うまいこといえない。

うまいこといえない人がつたないなりに誰かになにかを伝えるための場所。

怒って傷ついてほしくない

「なに怒ってるの?」
とよく訊かれていた。
黙って考え事をしていると、怒っているように他人には見えていたらしい。
気遣われるたびにちょっと傷ついていた。
怒りが感情を占める割合は確かに多かった。
あの頃の私に見えていた世の中は、許せないことだらけで苦しかった。
競馬と出会うまでは。

いわゆる注意喚起を、SNS上でほぼ毎日のように見かける。
ルールとマナーを知ってほしい、守ってほしい一心で、今日もどこかで誰かが自主的に呼びかけたり拡散したりしている。
中にはものすごく怒っている人もいる。
違反や間違いの証拠となる画像を添付したりして。
真剣だからこそ言葉に力が入り、感情がたかぶってしまう。
気持ちはよくわかる。
でもちょっと待ってほしい。
そもそも、やらかす人ははじめから他人の声に耳を傾けたりはしない。
結局、真面目な人たち同士で監視員のようになってギスギスしてしまう。
せっかく楽しい気持ちを共有しているというのに。

注意することと怒ることは、よく混同される。
発言する側の人間が感情的になったり、相手を攻撃するのはよくない。
注意喚起そのものが私刑のようになってしまうのは、もっとよくない。
たとえば競馬の中でなら、パドックで傘を差すなとか、敷物で場所を取るなとか、ファンファーレに合いの手を入れたり手拍子をするなとか、ゴミはゴミ箱に捨てて帰れとか、定期的に問題になる行動がいくつもある。
厳密にいえば、ルールとマナーは少しずつ意味合いが違う。
ルールは公正性や安全性のためにみんなが守らなければならない規則。
マナーはみんなが気持ちよく過ごすための気配り、優しさ。
ゴミ捨てや敷物禁止はルール、手拍子や傘は公式に禁止と言及されていない点でいえばルールというよりもマナーなのかな、というのが個人的な考え方だ。
私はどれも守っているが、マナーだからと何もかも他人に強いたりはできないし、しない。
このグレー部分における意識と解釈の違いも齟齬を生む原因となるのだろう。

『馬が驚いてしまうからパドックではなるべくレインコートを着用するか、どうしてもというなら傘はそっと開いて周りへの配慮をお願いしますね』
とやんわり諭されるのと、
パドックで傘を差すやつは競馬ファンじゃない!競馬場に来るな!』
と責められるのでは…
言うまでもない。
ひとは怒っている人間には同調しづらい。
少なくとも私は一緒になって怒れないし、そういう場面に居合わせたらいたたまれなくなってしまう。
だって、怒っている人はとても怖いんだもの。

正しいことを正しいと言うのは難しい。
間違いを正すのは勇気がいる。
それをできるのは素晴らしいと思う。
でも、どうか怒らないでほしい。
人は怒られたら萎縮するか、怒り返す。
せっかくの話し合いの場が感情のぶつかり合いになってしまう。
不当な言動を見かけたとき。
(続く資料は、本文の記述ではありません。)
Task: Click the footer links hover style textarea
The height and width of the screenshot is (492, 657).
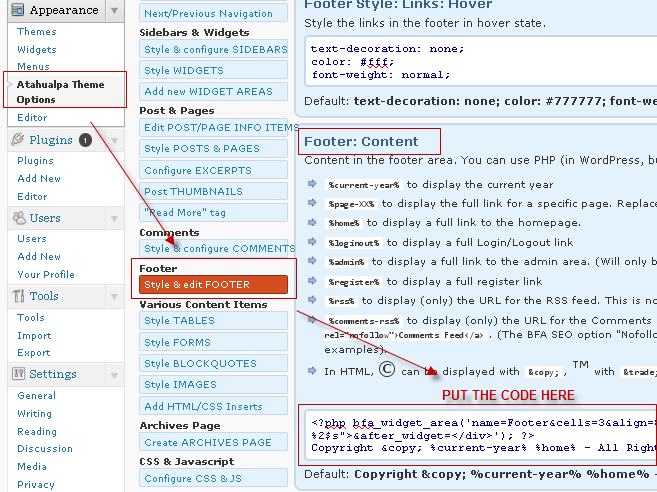Action: coord(480,61)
大切にしているものをないがしろにされたとき。
憤る自由と権利が、誰にも平等にある。
怒ってもいい。いいんだけれども。
思い感じた事柄を人と人とのやりとりにするときは、ちょっとだけ落ち着こう。
落ち着いて話したら分かってもらえるかもしれない。
分かってもらえなくても、自分は礼を尽くしたよ、と納得ができる。
怒りはとても強い感情だ。
怒りの力は、相手にも自分にも傷を残す。
私は、あなたに傷ついてほしくない。